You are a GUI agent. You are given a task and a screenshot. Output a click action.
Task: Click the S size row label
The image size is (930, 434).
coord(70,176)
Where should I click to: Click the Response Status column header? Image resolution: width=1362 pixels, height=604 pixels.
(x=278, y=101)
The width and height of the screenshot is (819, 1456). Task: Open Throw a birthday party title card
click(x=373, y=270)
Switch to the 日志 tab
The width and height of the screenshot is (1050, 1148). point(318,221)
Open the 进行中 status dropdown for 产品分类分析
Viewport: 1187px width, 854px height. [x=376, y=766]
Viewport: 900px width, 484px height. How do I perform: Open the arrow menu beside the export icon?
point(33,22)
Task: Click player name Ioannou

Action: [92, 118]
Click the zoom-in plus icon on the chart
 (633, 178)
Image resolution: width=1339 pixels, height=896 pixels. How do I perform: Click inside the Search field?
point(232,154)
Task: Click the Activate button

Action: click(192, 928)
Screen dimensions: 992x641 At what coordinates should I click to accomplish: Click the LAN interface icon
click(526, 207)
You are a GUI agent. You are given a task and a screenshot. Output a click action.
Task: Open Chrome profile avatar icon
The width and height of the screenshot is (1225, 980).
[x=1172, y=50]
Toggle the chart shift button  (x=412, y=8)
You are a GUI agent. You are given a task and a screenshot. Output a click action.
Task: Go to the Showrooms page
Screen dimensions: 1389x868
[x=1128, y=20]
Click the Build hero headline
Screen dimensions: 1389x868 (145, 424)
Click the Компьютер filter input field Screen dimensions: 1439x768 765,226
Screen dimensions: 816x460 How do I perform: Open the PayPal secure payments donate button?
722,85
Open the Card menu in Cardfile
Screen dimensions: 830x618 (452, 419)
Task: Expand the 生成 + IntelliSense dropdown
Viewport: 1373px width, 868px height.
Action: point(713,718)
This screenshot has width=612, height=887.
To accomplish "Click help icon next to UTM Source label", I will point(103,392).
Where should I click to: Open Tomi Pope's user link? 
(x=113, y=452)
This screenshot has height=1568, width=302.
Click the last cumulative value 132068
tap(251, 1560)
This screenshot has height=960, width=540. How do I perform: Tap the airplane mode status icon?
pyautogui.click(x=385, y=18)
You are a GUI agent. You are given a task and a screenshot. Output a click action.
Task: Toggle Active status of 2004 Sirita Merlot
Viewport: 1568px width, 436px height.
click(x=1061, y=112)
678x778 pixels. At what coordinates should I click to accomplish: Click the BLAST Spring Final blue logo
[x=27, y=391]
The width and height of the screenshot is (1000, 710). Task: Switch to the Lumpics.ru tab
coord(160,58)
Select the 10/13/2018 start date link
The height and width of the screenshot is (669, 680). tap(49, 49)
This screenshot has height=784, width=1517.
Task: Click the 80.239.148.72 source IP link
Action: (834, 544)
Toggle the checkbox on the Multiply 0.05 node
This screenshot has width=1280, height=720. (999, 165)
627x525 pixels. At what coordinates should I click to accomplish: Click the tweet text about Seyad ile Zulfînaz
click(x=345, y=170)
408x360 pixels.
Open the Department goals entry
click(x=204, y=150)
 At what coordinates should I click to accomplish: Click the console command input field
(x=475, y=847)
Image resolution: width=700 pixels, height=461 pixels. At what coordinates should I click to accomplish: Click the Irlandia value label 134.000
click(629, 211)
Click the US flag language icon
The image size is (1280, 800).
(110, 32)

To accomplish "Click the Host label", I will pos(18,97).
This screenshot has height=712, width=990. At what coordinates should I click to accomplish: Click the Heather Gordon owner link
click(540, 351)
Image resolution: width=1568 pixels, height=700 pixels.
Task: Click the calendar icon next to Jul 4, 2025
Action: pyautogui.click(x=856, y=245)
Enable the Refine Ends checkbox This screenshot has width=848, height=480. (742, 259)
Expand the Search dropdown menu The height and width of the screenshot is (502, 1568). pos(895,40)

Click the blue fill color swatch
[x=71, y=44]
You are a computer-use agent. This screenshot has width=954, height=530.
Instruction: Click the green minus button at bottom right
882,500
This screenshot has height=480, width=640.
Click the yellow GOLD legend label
——————————
Above are the records; repeat exactly the lines from the one holding "Toggle the checkbox on the Multiply 0.05 node" down to the one holding "Enable the Refine", end lines included.

Toggle the checkbox on the Multiply 0.05 node
This screenshot has width=1280, height=720. (999, 165)
627x525 pixels. At what coordinates should I click to accomplish: Click the tweet text about Seyad ile Zulfînaz
click(x=345, y=170)
408x360 pixels.
Open the Department goals entry
click(x=204, y=150)
 At what coordinates should I click to accomplish: Click the console command input field
(x=475, y=847)
Image resolution: width=700 pixels, height=461 pixels. At what coordinates should I click to accomplish: Click the Irlandia value label 134.000
click(629, 211)
Click the US flag language icon
The image size is (1280, 800).
(110, 32)

To accomplish "Click the Host label", I will pos(18,97).
This screenshot has height=712, width=990. At what coordinates should I click to accomplish: Click the Heather Gordon owner link
click(540, 351)
Image resolution: width=1568 pixels, height=700 pixels.
Task: Click the calendar icon next to Jul 4, 2025
Action: pyautogui.click(x=856, y=245)
Enable the Refine Ends checkbox This screenshot has width=848, height=480. (742, 259)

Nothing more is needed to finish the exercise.